Word for word, print each record, dropping any image it holds.

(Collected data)
★ ★ ★ ★
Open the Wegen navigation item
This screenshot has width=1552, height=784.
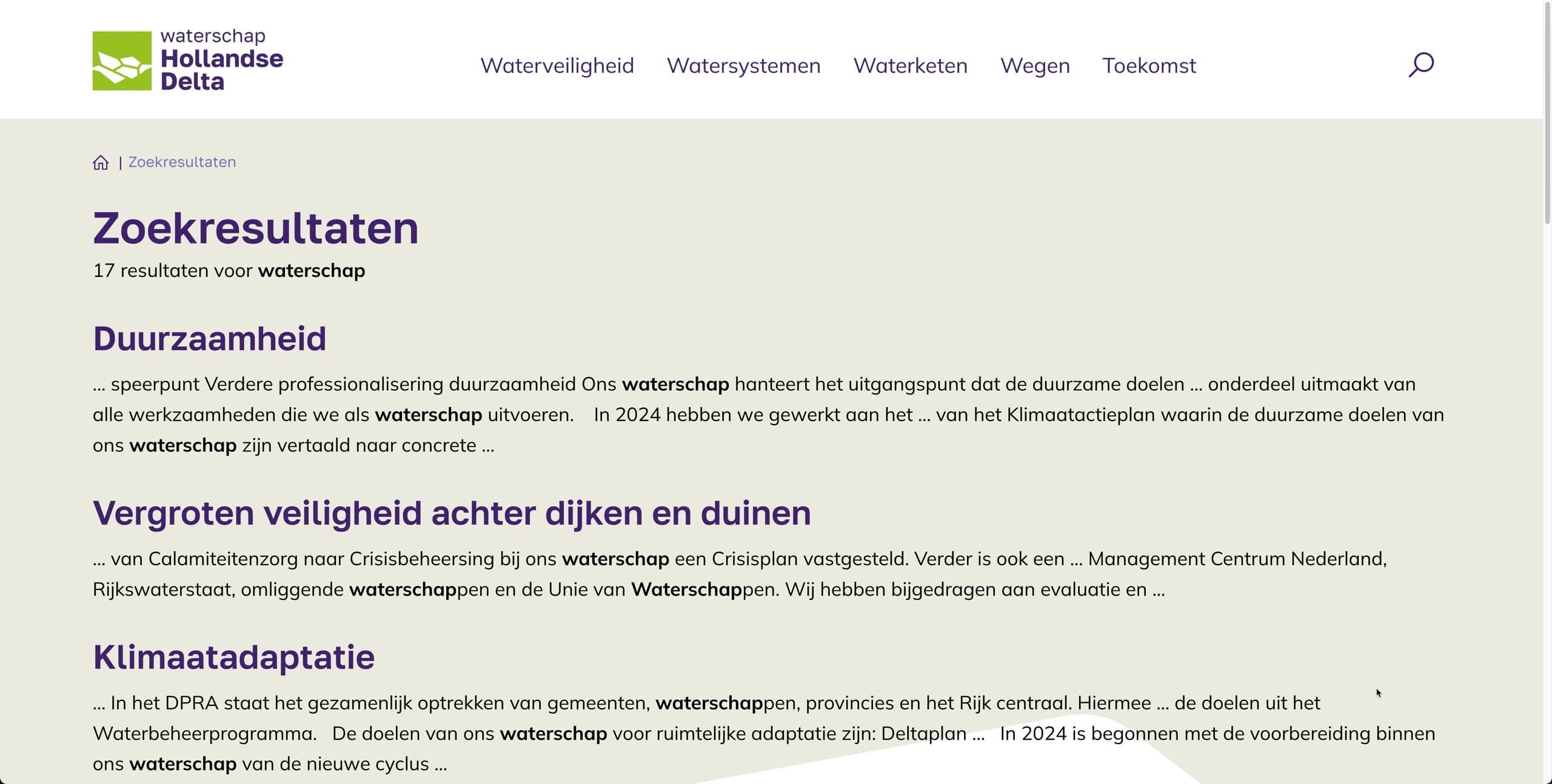[x=1035, y=65]
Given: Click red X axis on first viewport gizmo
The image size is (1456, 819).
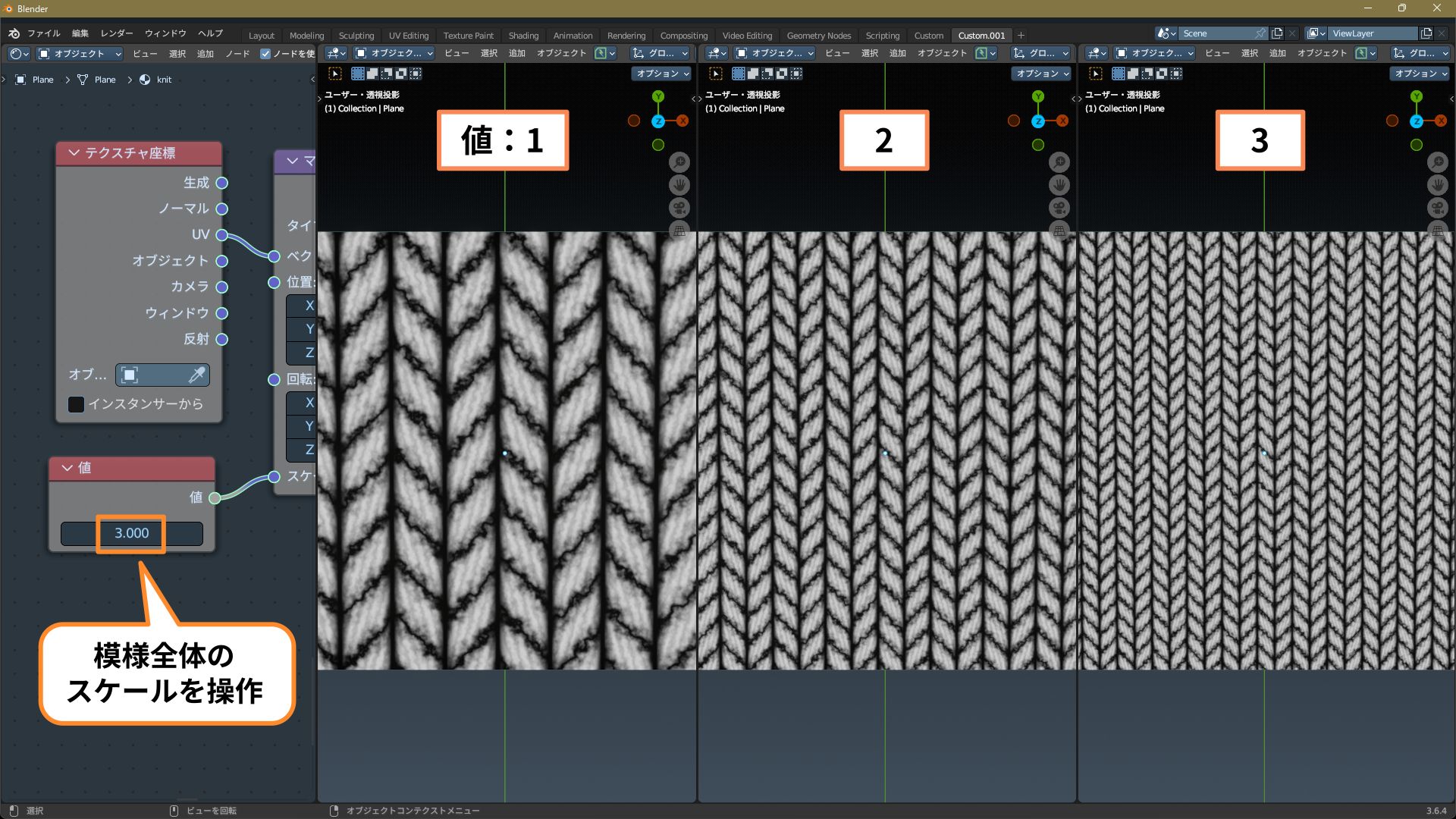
★ ★ ★ ★
Answer section
Open the Wegen navigation item
This screenshot has width=1552, height=784.
[x=1035, y=65]
Given: Click red X axis on first viewport gizmo
The image size is (1456, 819).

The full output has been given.